The Bank of Canada's three preferred measures of core inflation continue to send very conflicting messages, running all the way from a "too hot" 3.4% for the trim, to a "just right" 1.8% for the common component measure. However, the average of the three nudged up again to 2.67% y/y (from 2.60%), while the ex food & energy metric is now up 3.3% y/y. For comparison, the U.S. core CPI is currently running at an even hotter 4.0%, while the headline measure is 5.4% (still a full point north of Canada's rate).
While pump prices may have taken a one-month break, food costs stepped into the void with a heavy 0.9% m/m jump (in s.a. terms). Grocery prices are now up 4.2% y/y, led by a 9.5% spike in meat costs. Elsewhere, many of the main drivers of the recent inflation burst mostly just maintained their hot pace, with new vehicle prices still at 7.2% y/y, and homeowner replacement costs (i.e., new home prices) just edging up further to a fiery 14.4% y/y. September is the month when tuition fees are captured, but this was a non-story this time as they held steady this year at 1.9% y/y.

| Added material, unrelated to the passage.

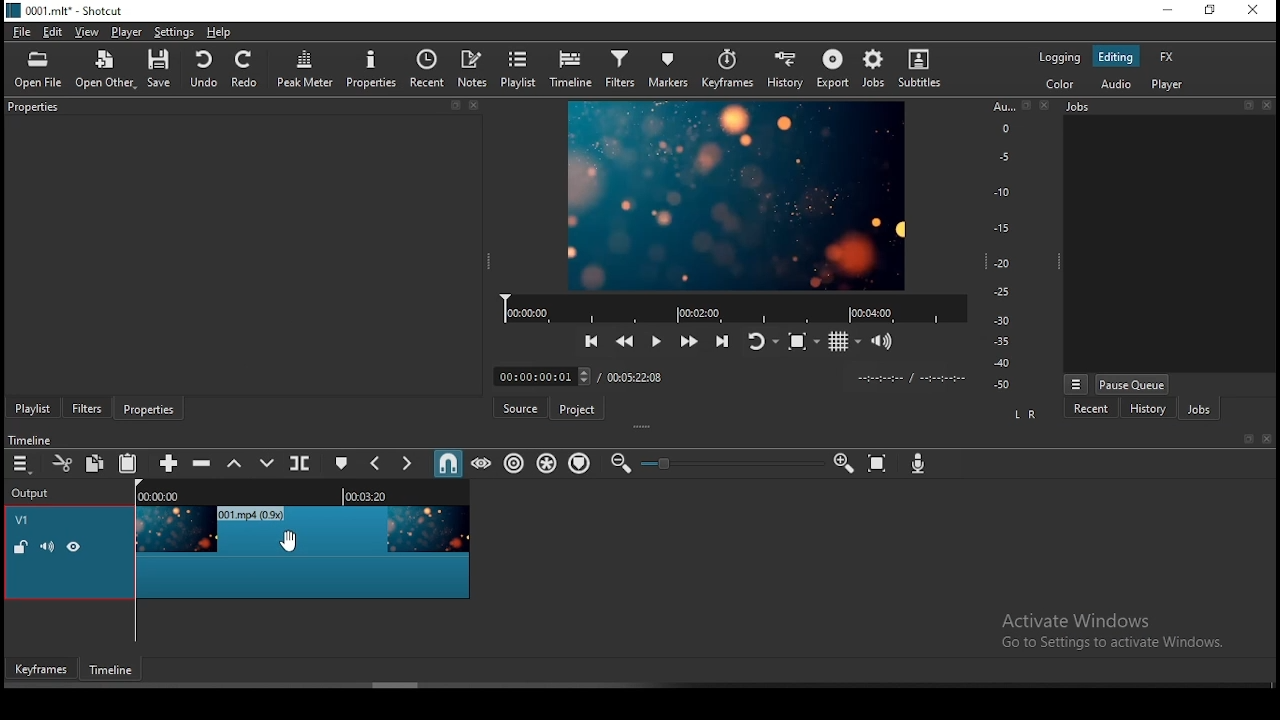 The image size is (1280, 720). Describe the element at coordinates (166, 460) in the screenshot. I see `append` at that location.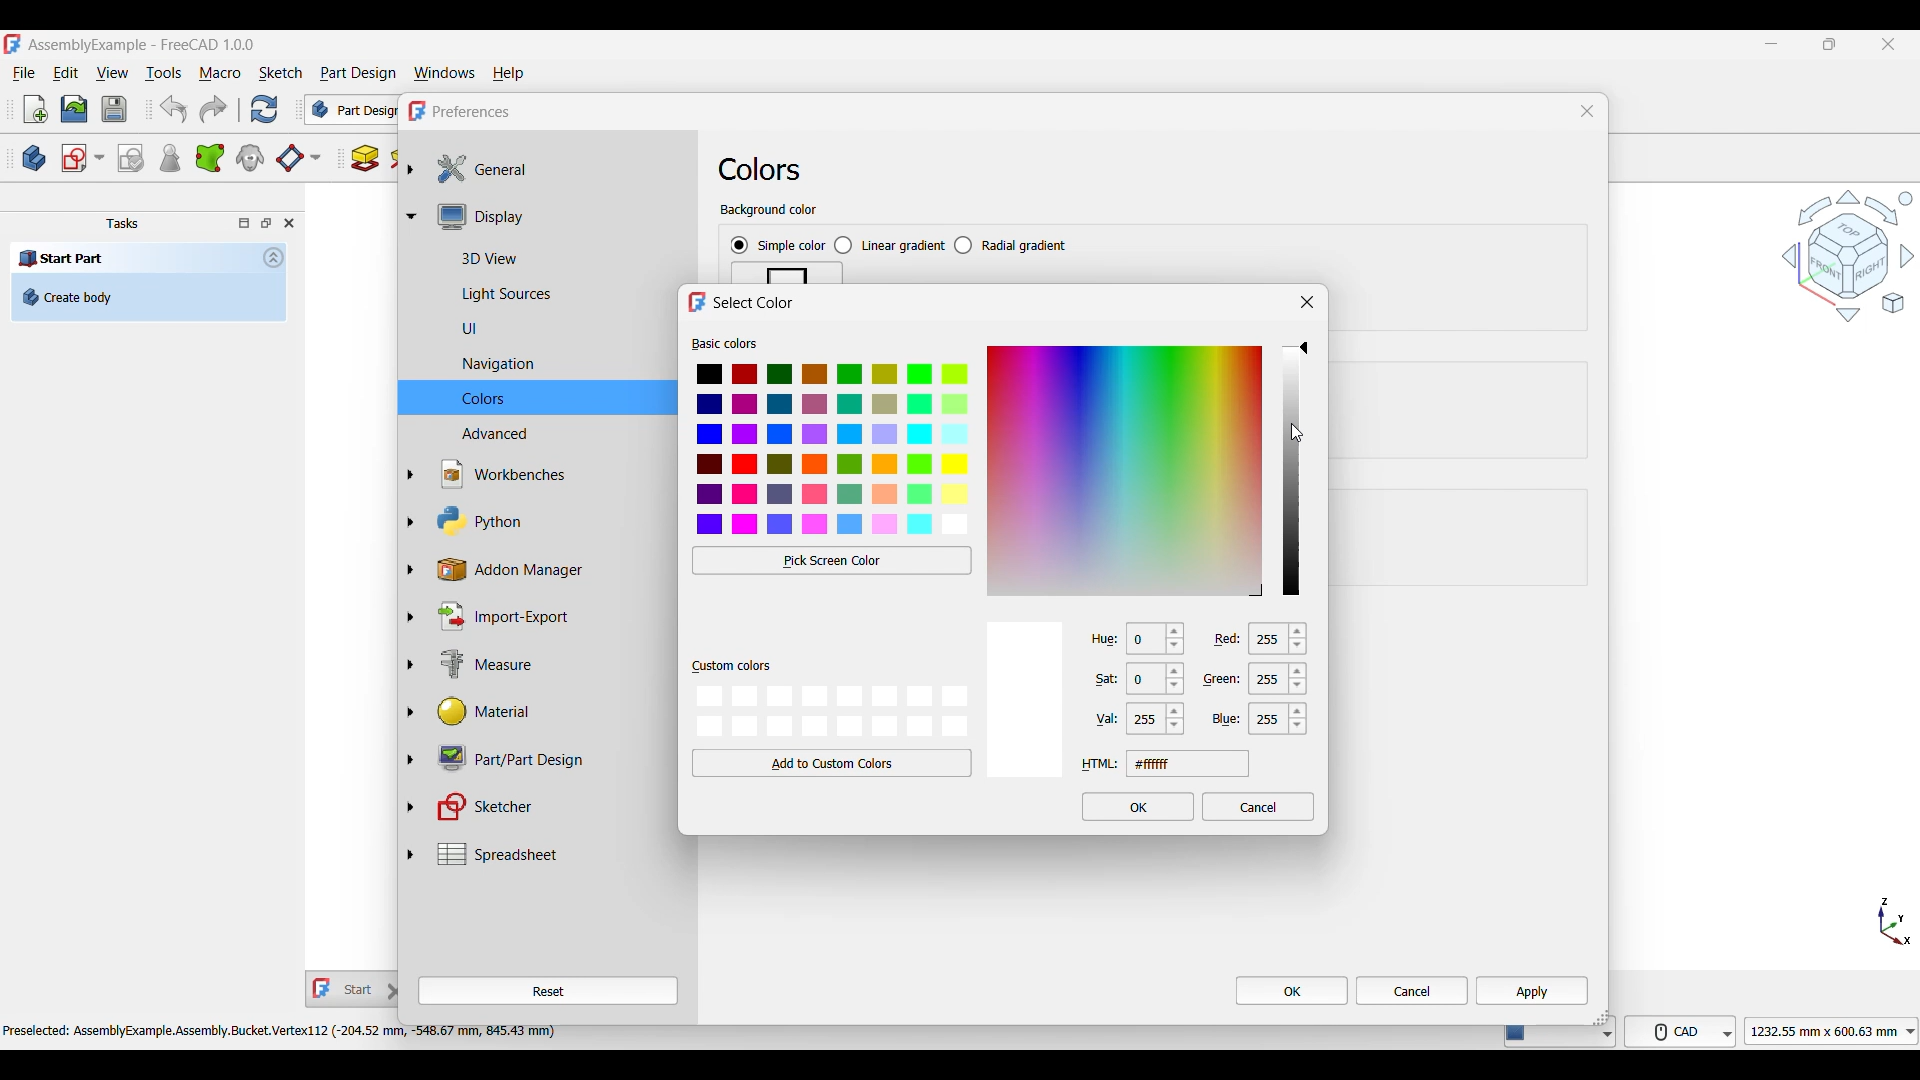 The width and height of the screenshot is (1920, 1080). Describe the element at coordinates (558, 216) in the screenshot. I see `Display setting` at that location.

Bottom Line: While the September monthly move in consumer prices may have lacked drama, landing close to expectations, the big picture is that inflation continues to march higher, with pressures broadening out. Note that the Bank of Canada looked for headline inflation to ease to 3.5% by Q4 in their latest official projections (done back in July)—that call looks well light, as CPI is likely to hold above 4% in the months ahead. Short-term metrics continue to point higher, most measures of core are running around 3% or higher, and gas prices are about to make more noise, so the heat is still on for inflation. We now look for inflation to average 3.3% both this year and next, albeit fading to below 2.5% a year out. Suffice it to say, that strains the definition of transitory.